[[ TASK INPUTS open ]]
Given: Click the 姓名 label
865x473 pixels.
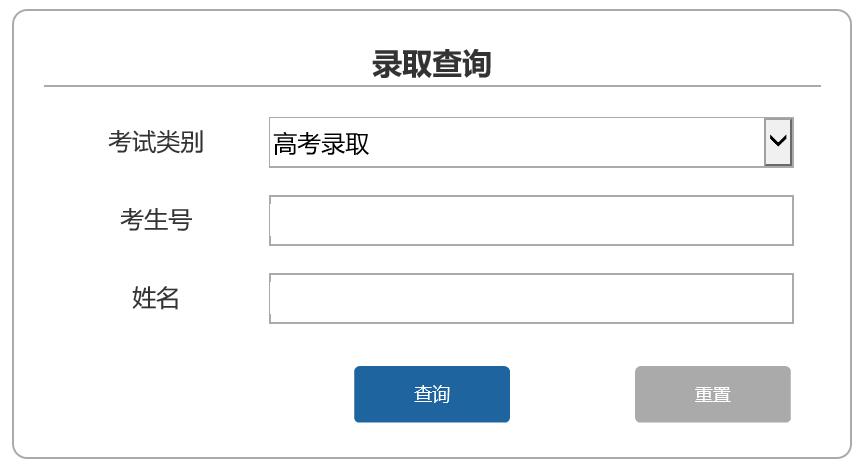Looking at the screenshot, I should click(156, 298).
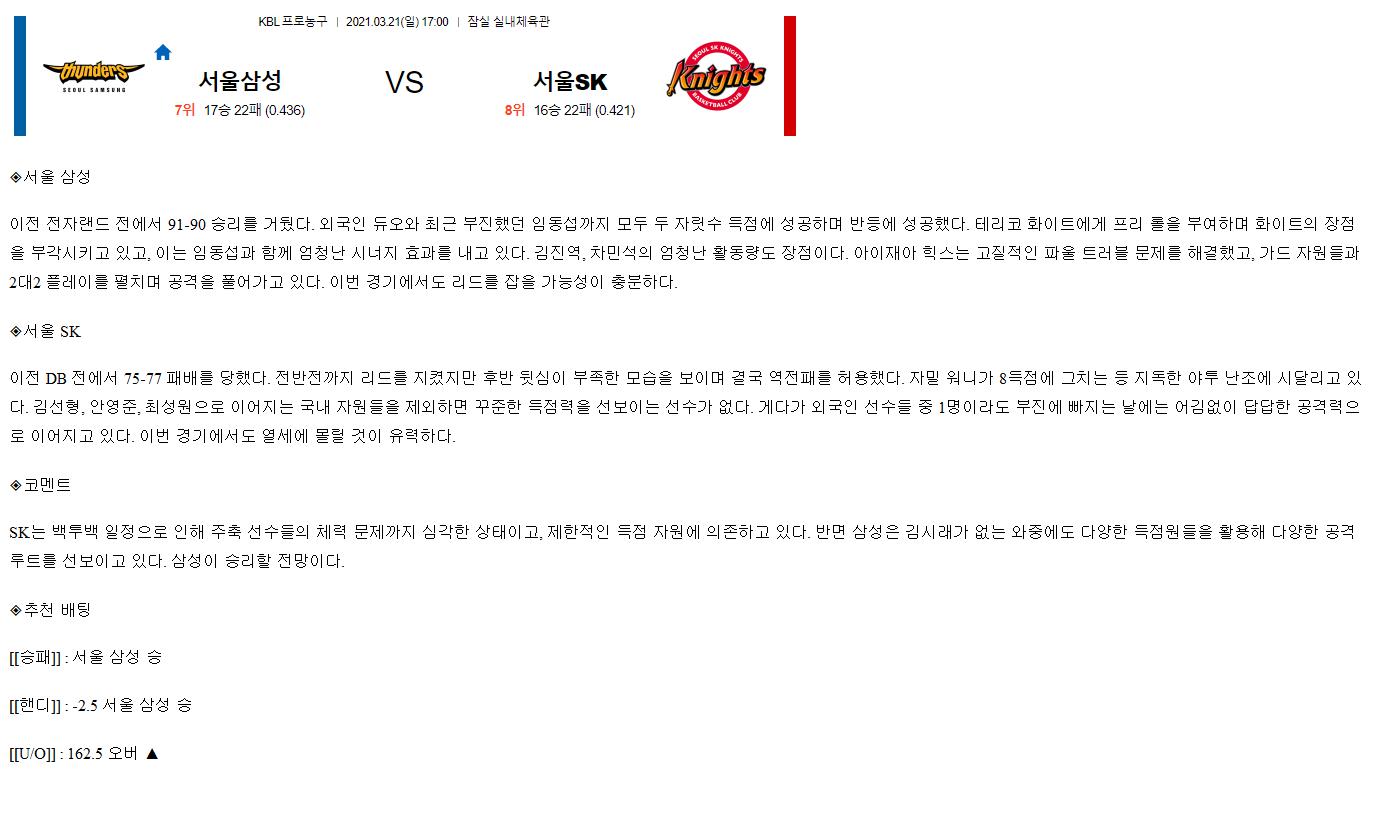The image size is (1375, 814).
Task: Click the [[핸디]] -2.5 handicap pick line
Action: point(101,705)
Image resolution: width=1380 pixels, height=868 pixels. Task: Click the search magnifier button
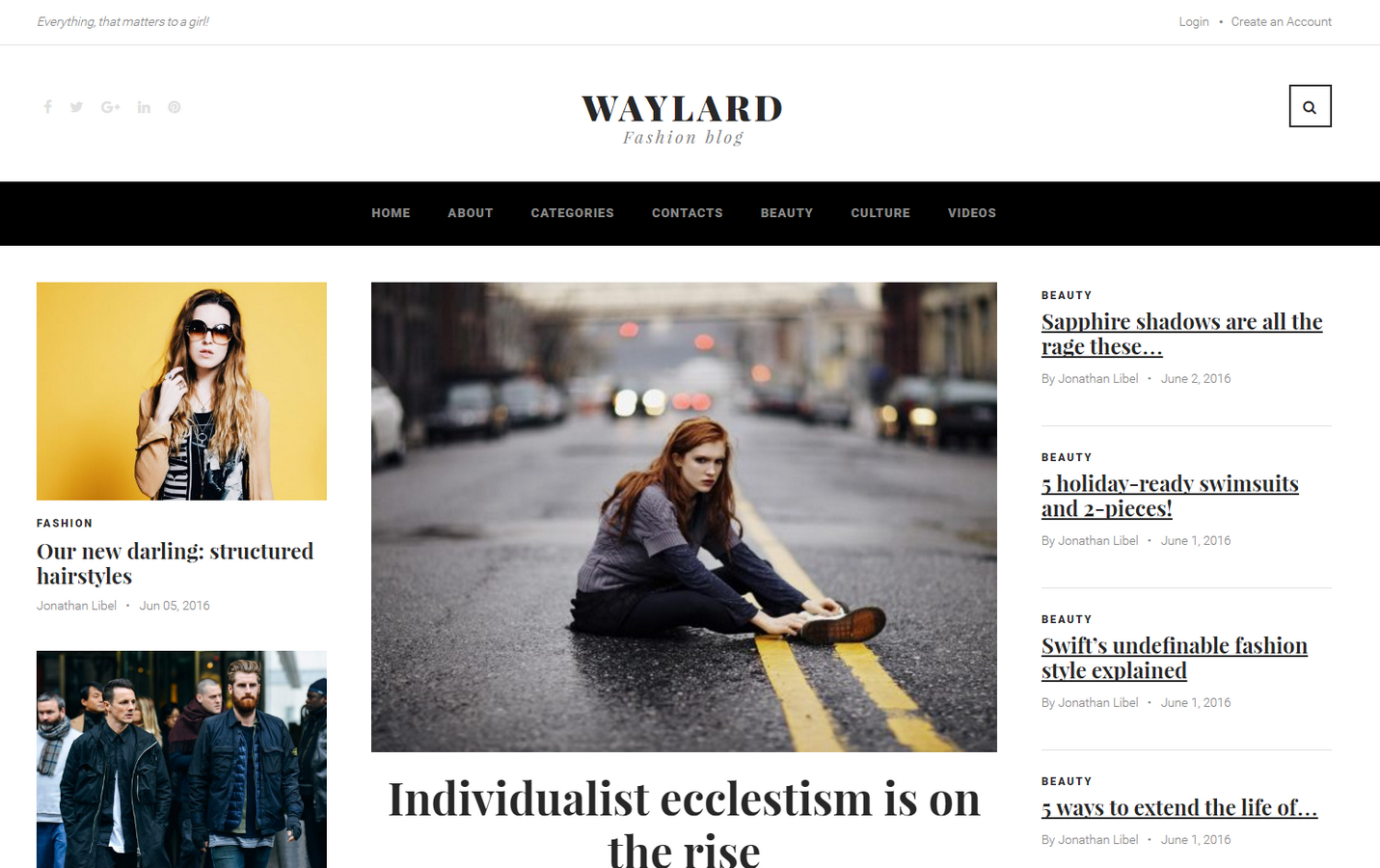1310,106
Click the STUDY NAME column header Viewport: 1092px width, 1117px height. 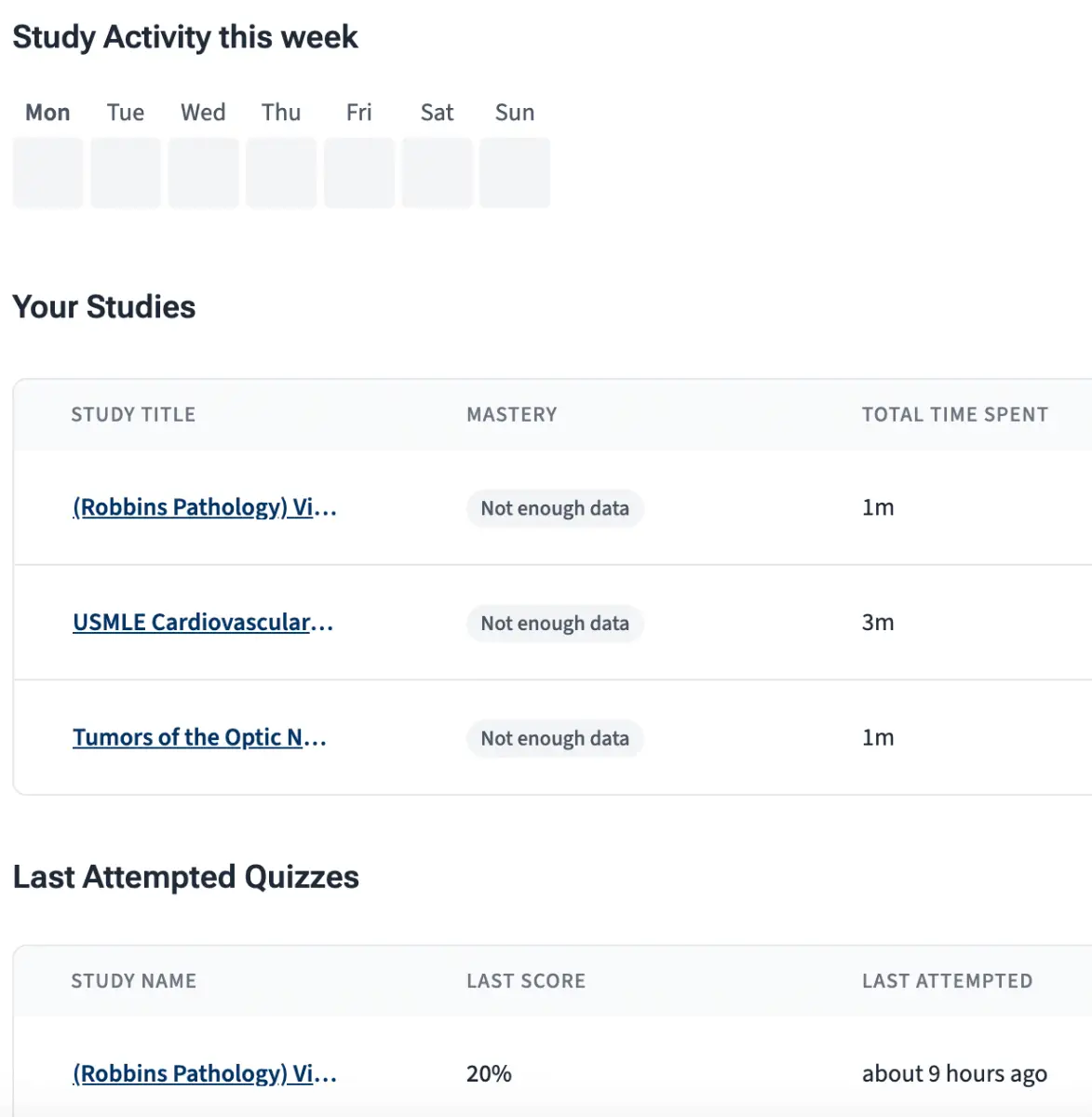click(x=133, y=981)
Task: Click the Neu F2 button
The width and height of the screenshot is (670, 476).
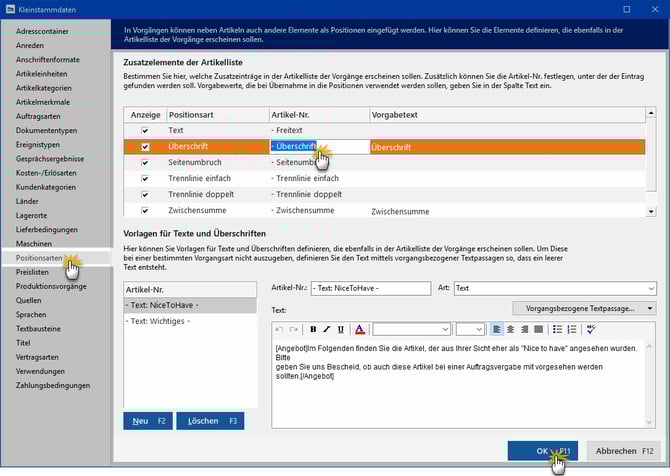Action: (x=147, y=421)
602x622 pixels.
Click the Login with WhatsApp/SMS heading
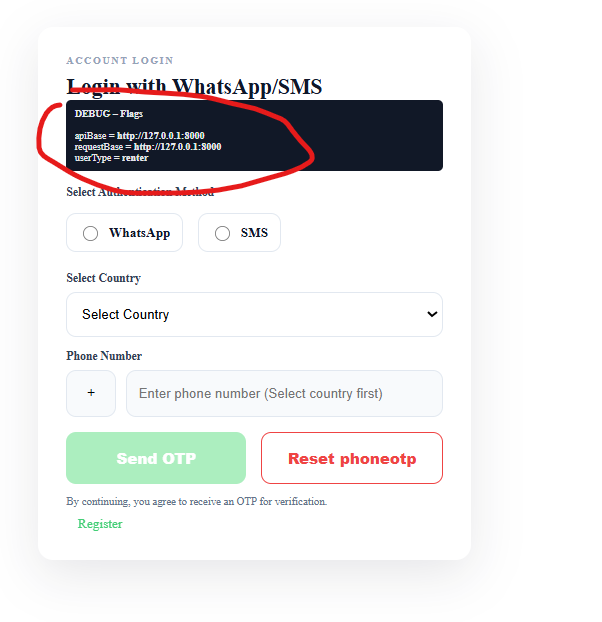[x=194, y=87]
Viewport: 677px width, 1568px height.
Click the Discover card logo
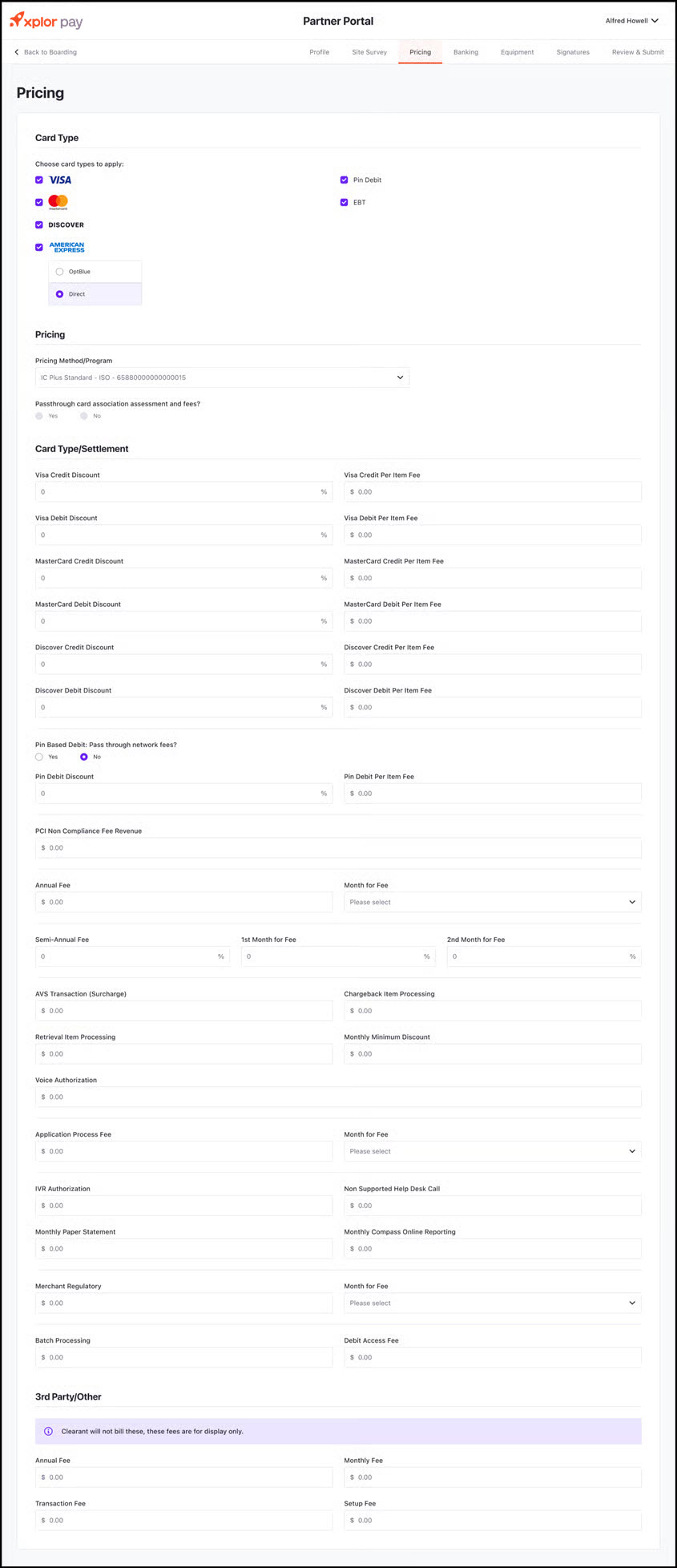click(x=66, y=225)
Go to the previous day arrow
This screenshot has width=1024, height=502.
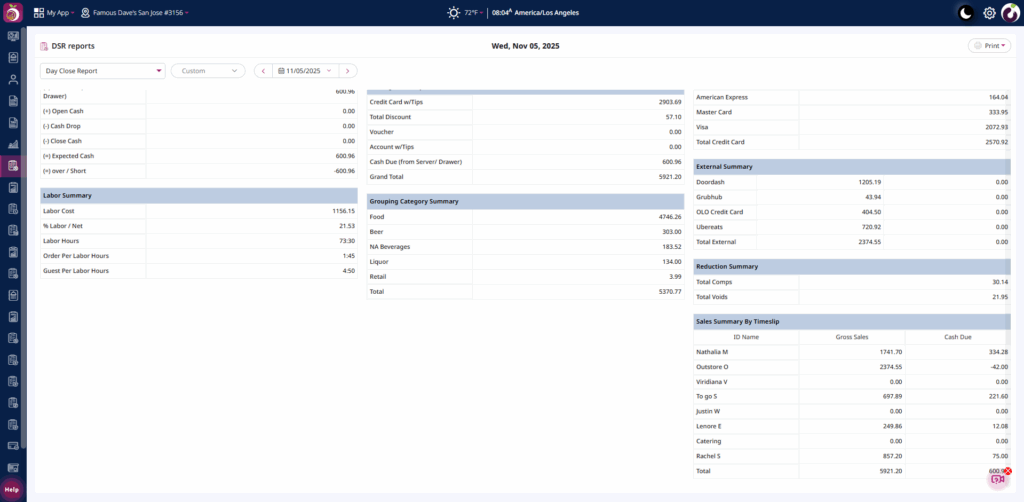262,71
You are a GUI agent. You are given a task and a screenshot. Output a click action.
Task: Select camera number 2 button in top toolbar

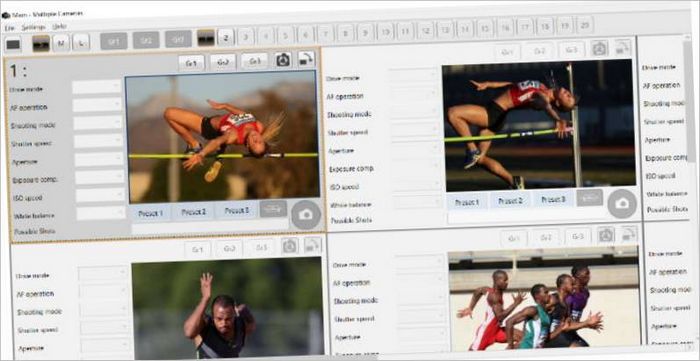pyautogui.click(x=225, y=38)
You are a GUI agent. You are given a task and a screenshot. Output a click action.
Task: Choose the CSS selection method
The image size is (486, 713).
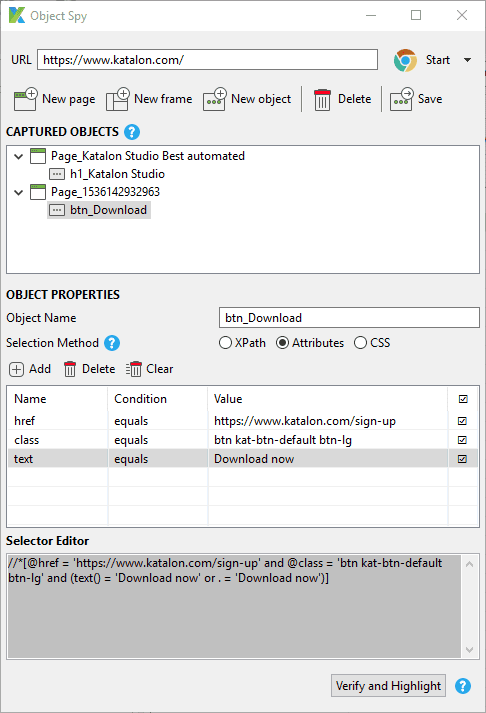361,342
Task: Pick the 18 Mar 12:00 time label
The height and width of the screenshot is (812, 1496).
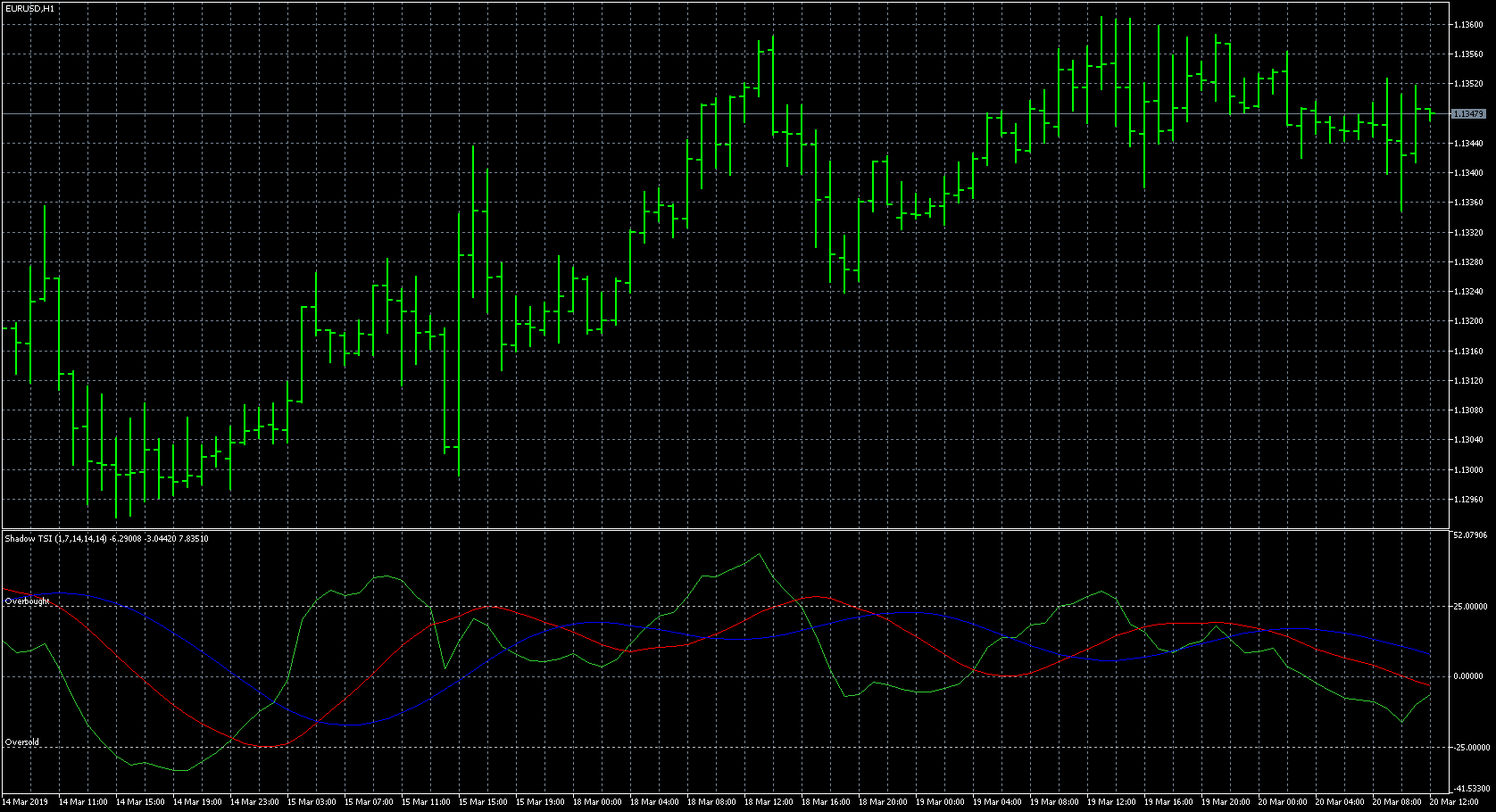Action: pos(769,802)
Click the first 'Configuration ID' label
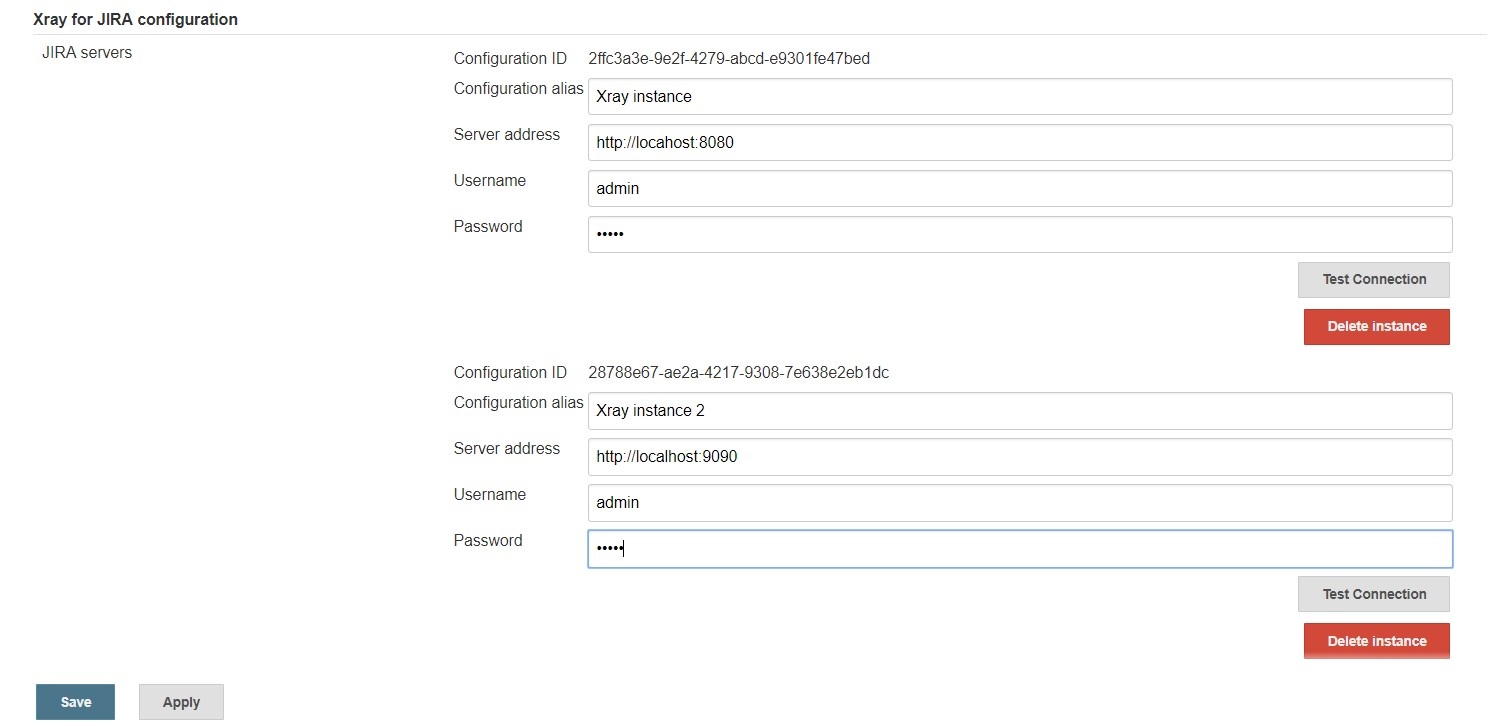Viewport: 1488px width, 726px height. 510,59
[[ TASK INPUTS closed ]]
**TASK DIRECTIONS**: Your copy must hold exactly the lines from the one with "The image size is (486, 713)." to the end of the records above, both included, and no pictures.

**EXERCISE RESPONSE**:
The image size is (486, 713).
361,342
Task: Pick the 18 Mar 12:00 time label
The height and width of the screenshot is (812, 1496).
Action: pos(769,802)
Click the first 'Configuration ID' label
Viewport: 1488px width, 726px height. 510,59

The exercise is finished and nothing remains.